Task ->
Locate every line in the records below that contains the word "Image". Copy each of those lines.

Dataset excerpt
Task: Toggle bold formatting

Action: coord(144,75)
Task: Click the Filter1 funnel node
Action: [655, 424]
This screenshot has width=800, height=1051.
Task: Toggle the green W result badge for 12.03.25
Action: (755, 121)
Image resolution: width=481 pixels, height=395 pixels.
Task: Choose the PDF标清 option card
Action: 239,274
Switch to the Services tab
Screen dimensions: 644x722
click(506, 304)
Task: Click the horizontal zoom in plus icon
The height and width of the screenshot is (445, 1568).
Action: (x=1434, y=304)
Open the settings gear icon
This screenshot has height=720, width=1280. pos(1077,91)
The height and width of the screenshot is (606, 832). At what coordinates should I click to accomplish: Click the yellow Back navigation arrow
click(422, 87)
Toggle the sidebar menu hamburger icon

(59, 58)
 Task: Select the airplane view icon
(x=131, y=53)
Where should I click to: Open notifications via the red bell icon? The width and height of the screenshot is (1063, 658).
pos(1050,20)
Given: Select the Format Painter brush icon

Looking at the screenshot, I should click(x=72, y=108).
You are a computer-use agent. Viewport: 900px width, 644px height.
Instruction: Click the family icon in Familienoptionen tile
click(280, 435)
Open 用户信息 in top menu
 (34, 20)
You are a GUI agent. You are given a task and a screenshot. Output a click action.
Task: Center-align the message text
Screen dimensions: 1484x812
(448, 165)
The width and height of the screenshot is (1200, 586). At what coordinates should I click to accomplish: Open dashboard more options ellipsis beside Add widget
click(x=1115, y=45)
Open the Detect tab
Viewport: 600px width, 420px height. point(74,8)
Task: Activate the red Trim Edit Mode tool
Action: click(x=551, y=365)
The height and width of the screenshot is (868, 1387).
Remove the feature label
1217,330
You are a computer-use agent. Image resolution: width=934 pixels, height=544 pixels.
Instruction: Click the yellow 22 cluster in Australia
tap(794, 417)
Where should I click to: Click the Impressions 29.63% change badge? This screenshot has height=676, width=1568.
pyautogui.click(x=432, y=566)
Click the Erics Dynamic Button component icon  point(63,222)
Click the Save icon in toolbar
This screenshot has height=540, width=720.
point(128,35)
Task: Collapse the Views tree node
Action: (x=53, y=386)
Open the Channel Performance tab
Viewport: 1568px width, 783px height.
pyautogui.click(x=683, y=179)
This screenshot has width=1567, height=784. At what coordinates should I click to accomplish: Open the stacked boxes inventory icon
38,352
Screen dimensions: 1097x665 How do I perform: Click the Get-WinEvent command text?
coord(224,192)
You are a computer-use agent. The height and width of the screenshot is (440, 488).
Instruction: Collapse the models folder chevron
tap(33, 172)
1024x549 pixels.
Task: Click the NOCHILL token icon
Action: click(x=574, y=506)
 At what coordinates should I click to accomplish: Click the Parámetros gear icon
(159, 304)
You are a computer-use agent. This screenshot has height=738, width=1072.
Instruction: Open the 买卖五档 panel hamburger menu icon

Correct result ->
Image resolution: width=481 pixels, height=395 pixels.
You are a computer-use agent. Image resolution: width=934 pixels, height=544 pixels.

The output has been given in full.